En quelques semaines, le nombre de cas de coronavirus en Turquie a explosé –

Dans un premier temps, les autorités turques ont décidé d’imposer un couvre-feu s’appliquant aux personnes âgées (65 ans et plus) et aux plus jeunes (moins de 20 ans). Début décembre, le gouvernement de Recep Tayyip Erdogan a décidé de prendre le taureau par les cornes. Désormais, toute la population est concernée par les mesures: confinement total le week-end et couvre-feu (de 21h à 5h) en semaine. Les personnes qui se trouvent dehors lors de ces périodes et qui ne peuvent pas l’expliquer par des impératifs professionnels doivent payer une amende de 3.150 livres turques (330 euros).

Exception pour les touristes

Tous les ressortissants turcs sont concernés par ces mesures… mais pas les touristes. Ainsi, lorsqu’un policier contrôle une personne qui se balade en rue le week-end ou la nuit (en semaine), celle-ci n’est pas sanctionnée si elle prouve avec ses documents d’identité qu’elle est étrangère.

Vous l’aurez compris: pendant que les Turcs passent leurs week-ends entre leurs quatre murs, les touristes profitent de la quiétude de leurs villes. Comme le fait remarquer le New York Times, ils peuvent même visiter les musées et manger dans les restaurants des hôtels, alors que les autres restaurants sont fermés.

Le passe-droit des touristes démarre d’ailleurs dès leur arrivée en Turquie. Alors que de nombreux pays imposent un test négatif au Covid-19 et/ou une quarantaine, la Turquie demande uniquement de remplir un formulaire d’information et de passer un contrôle sanitaire. Si on ne présente pas de symptômes du coronavirus, on peut entrer dans le pays. Rappelons toutefois que le ministère belge des Affaires Etrangères indique que tous les voyages vers la Turquie sont ‘strictement déconseillés’.
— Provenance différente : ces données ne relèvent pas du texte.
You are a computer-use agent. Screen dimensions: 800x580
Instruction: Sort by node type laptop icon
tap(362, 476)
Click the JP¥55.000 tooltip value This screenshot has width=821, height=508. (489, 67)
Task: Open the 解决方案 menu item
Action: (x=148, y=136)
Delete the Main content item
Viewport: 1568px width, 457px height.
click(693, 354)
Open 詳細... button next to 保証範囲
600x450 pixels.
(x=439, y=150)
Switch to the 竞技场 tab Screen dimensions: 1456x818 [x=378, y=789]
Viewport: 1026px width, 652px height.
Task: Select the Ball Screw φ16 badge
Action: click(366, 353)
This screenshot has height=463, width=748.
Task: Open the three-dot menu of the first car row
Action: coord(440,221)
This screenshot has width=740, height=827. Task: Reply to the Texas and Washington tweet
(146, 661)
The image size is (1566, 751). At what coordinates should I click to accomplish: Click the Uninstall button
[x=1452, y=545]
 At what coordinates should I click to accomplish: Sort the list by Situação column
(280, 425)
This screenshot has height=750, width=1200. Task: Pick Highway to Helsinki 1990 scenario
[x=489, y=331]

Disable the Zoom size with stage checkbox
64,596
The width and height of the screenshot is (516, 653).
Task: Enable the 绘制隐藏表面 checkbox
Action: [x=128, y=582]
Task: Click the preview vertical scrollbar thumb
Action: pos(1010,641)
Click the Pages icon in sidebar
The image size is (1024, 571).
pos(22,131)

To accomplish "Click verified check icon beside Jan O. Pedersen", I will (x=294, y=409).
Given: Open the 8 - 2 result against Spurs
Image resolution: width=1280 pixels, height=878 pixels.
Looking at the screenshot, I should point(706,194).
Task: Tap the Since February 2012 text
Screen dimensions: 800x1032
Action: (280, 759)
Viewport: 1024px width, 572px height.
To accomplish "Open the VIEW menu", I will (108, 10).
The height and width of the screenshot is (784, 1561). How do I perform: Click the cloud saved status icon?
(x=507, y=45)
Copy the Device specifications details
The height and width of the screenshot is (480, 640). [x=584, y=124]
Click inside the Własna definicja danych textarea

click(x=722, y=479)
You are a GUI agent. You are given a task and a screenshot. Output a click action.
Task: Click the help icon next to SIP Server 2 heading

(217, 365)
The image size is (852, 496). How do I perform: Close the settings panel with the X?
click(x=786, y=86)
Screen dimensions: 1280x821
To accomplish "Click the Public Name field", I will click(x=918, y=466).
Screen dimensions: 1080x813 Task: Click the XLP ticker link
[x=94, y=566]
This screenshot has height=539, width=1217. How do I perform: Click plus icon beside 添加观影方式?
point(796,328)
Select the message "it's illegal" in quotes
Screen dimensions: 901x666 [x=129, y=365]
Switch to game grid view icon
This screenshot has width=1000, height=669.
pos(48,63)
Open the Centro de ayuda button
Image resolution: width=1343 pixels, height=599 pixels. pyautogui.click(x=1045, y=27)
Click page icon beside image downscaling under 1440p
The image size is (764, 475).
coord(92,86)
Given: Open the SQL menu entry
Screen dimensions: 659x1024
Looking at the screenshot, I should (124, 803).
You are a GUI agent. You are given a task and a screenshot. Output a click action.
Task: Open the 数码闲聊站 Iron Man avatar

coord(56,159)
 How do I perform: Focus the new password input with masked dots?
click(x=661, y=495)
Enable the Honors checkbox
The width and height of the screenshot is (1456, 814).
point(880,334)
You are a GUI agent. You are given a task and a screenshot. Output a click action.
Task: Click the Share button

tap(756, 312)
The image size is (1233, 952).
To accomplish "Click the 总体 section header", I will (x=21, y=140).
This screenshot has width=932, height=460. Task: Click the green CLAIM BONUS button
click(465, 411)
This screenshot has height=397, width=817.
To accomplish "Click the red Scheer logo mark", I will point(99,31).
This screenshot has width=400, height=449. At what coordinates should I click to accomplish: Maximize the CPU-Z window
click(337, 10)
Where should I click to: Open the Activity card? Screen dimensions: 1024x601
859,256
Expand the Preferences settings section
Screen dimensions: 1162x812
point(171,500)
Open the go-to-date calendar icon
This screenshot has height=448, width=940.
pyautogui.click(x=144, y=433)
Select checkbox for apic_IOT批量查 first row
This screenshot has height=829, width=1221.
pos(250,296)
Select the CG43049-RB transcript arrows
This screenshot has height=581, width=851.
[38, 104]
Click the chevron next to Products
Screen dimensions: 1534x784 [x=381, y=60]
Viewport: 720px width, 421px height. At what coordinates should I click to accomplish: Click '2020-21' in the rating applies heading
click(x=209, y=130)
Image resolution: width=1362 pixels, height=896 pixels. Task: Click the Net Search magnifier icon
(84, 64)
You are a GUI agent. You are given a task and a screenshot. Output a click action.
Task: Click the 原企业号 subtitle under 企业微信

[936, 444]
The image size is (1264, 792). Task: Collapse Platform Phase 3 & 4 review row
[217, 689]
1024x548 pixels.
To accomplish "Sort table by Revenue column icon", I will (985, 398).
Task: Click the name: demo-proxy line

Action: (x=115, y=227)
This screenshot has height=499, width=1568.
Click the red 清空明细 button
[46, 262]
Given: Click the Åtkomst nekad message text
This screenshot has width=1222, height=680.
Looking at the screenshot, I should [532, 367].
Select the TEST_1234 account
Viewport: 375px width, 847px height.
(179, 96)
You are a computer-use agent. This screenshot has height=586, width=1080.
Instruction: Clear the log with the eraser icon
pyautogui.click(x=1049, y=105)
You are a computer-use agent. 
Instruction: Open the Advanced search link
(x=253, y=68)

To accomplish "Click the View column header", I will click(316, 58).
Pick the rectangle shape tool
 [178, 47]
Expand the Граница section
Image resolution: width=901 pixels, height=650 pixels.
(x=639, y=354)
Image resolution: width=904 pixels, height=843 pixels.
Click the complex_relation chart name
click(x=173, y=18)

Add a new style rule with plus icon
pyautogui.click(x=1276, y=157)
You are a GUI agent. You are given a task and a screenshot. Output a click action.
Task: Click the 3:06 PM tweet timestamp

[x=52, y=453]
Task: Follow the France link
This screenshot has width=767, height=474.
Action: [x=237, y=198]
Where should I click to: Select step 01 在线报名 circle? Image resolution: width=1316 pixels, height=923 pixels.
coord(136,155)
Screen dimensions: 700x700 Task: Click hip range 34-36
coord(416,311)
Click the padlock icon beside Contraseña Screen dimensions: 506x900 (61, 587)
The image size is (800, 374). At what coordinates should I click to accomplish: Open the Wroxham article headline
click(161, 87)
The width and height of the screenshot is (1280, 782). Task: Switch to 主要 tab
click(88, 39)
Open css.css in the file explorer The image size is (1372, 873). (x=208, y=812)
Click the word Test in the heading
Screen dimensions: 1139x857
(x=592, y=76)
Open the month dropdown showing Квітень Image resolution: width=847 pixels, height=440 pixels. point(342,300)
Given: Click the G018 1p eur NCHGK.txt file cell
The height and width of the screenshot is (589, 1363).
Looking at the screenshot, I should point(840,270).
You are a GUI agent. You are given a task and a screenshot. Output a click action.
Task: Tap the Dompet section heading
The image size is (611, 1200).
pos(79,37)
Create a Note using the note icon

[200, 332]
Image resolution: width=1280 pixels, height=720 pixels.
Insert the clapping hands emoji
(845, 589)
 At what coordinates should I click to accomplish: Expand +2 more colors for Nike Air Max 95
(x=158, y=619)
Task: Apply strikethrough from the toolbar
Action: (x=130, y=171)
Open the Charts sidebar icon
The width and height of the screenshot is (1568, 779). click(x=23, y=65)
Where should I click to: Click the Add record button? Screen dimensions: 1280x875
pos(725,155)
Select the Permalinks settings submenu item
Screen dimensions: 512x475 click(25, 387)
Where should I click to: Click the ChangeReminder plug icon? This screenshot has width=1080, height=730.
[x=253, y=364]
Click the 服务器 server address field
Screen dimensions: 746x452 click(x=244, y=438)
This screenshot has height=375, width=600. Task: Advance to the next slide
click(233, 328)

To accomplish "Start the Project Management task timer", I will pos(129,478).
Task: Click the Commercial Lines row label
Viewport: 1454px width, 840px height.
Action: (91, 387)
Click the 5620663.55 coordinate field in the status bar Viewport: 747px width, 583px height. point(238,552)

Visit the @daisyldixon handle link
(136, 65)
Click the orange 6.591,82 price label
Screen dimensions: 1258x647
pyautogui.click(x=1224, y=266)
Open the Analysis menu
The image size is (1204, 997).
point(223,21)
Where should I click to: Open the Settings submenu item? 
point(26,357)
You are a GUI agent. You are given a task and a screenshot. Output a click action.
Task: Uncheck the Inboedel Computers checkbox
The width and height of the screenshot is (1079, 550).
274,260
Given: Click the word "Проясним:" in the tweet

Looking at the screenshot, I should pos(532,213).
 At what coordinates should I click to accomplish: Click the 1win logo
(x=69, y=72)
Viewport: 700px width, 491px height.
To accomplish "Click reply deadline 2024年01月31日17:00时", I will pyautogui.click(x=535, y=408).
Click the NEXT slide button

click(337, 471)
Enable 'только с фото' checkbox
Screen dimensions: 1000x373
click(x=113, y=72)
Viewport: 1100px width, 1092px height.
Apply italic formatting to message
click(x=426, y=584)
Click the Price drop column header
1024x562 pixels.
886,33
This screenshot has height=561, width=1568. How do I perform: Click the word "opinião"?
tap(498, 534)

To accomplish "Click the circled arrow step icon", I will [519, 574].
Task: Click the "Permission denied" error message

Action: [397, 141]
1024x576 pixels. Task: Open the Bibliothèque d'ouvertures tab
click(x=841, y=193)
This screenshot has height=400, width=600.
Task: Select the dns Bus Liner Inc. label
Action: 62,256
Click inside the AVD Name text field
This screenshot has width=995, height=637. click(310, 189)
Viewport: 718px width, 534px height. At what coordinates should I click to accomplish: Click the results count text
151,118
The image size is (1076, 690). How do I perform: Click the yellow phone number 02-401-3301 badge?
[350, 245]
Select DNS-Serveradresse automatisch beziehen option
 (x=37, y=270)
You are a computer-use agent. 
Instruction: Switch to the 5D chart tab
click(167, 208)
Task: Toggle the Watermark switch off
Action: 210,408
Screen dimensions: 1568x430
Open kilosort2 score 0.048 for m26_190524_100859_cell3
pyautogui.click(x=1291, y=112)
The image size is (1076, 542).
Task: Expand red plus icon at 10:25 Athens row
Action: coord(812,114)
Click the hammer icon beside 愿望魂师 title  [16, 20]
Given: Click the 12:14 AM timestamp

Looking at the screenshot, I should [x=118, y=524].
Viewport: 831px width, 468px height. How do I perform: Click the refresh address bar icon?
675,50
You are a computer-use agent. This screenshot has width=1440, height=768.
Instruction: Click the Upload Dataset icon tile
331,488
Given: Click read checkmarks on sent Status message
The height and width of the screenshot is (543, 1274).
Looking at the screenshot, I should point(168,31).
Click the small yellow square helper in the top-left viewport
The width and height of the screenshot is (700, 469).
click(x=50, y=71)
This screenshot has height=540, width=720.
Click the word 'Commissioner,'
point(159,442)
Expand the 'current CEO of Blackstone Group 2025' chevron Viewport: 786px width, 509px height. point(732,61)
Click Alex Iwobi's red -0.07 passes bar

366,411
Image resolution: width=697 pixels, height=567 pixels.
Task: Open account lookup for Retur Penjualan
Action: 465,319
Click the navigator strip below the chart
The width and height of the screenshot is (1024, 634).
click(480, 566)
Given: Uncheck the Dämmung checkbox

Pilier de l’économie turque

Si les autorités turques permettent aux visiteurs étrangers de se soustraire aux mesures de confinement, c’est parce que le tourisme revêt une importance majeure pour l’économie nationale. D’après le rapport de 2019 du World Travel & Tourism Council’s (WTTC), le tourisme représente 11,3% de l’économie turque. De plus, toujours d’après ce rapport, 9,4% des emplois seraient directement liés au secteur touristique.

Insider, qui a interrogé plusieurs citoyens turcs, indique que la population est assez mitigée face à cette exception dont bénéficient les touristes. D’une part, ils savent à quel point le tourisme est important pour leur pays. D’autre part, ils remarquent qu’il y a tout de même très peu de touristes qui osent voyager dans leur pays et que ceux-ci ne sont de toute façon pas très dépensiers. Ils se demandent si le jeu en vaut réellement la chandelle, inquiets de voir toutes les courbes du Covid-19 continuer de grimper.

Les experts, eux, se montrent plutôt perplexes quant à l’efficacité de ces mesures sélectives. ‘Les cas ont augmenté en Turquie au cours des dernières semaines. Les responsables de la santé publique devront donc surveiller de près le nombre de cas et s’assurer que les mesures générales (ndlr: port du masque, interdiction de grands rassemblements, …) sont bien respectées, y compris par les touristes’, a déclaré le Dr Preeti Malani, professeur de médecine dans la division des maladies infectieuses de l’Université du Michigan à Insider.